Peut-on revenir vers le futur ? Oui, quand le passé est un avenir et le Présent une bête qui a deux dos et qui fait la guerre, pas l’amour. C’est ainsi pour le moment: au constat ou par recoupement. Au constat,

tout le monde a remarqué qu’une partie de l’intelligentsia algérienne, ses anciens combattants, ses chefs de partis, nouveaux martyrs ou anciens morts défroissés par de récentes convocations, sont repartis, en désordre, vers cette période trouble et glorieuse de la guerre de libération pour un remake féroce et pour découvrir la vérité sur le «Qui tue qui ? Version 54/62». L’histoire est un présent qui ne peut pas rentrer chez lui, le présent est un futur toujours promis, le futur est ce qui se retrouve derrière la mer avec des yeux bleus et la peau de tout un horizon. Dans un même courant, mais visant une autre période, les conservateurs islamistes remontent eux aussi le temps, mais dans la discrétion.

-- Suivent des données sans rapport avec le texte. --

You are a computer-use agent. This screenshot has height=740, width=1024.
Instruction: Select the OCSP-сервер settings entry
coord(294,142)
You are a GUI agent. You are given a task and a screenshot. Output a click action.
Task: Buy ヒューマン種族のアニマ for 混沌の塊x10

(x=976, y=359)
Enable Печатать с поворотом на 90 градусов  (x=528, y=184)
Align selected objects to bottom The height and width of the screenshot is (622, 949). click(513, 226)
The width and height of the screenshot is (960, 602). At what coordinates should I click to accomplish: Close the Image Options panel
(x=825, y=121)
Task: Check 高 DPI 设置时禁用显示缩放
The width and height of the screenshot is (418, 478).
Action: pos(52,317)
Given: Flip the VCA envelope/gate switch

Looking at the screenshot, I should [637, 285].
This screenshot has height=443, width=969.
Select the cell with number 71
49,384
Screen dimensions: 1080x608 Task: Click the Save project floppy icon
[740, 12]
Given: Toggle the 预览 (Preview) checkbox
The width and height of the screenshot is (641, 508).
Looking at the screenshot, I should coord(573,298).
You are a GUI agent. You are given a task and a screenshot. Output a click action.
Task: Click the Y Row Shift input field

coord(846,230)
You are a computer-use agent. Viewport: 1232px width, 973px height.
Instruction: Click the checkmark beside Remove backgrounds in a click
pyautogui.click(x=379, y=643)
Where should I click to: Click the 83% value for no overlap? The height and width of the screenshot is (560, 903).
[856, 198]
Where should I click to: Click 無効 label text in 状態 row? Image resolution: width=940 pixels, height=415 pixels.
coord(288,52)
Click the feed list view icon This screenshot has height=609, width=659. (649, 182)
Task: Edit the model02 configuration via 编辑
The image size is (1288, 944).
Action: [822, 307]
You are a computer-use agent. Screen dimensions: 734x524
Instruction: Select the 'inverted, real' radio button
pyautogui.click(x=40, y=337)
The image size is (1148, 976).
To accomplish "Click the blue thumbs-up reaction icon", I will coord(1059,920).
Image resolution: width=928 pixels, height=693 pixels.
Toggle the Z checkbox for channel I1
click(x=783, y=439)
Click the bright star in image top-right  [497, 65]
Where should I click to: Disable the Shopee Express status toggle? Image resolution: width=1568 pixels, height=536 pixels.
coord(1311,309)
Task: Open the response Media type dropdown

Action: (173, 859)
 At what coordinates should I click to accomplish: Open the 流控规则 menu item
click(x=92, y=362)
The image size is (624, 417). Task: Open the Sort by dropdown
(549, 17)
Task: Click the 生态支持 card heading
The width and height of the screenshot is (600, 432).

Raconté par un ami, ce fait vrai intervenu dans une université de Sétif où une fête d’étudiants a été empêchée par des pasdarans chétifs et mal nourris ou seulement à la fatwa et à l’ablution. Car pendant que le pays est embarqué comme un courant de saumons vers un stade prénuptial de la révolution algérienne, les universités algériennes en sont encore aux années 80 avec brigades des mœurs, syndicats d’étudiants annexés aux islamistes «corrigés», hystérie des brigades des mœurs, islamisation folklorique féroce et archaïsmes érigés en expression de «notre identité». Dans l’université en question, il ne s’agissait, selon l’anecdote, que de deux freluquets s’annonçant, pour arracher les câbles de la sono d’une fête d’étudiants «harame», comme les représentants d’une organisation estudiantine qui veille au tracé en blanc du droit chemin selon sa conception à elle. Une véritable police interne que tout le monde tolère dans l’université sans le dénoncer, même après 200.000 morts et dix ans de préhistoire.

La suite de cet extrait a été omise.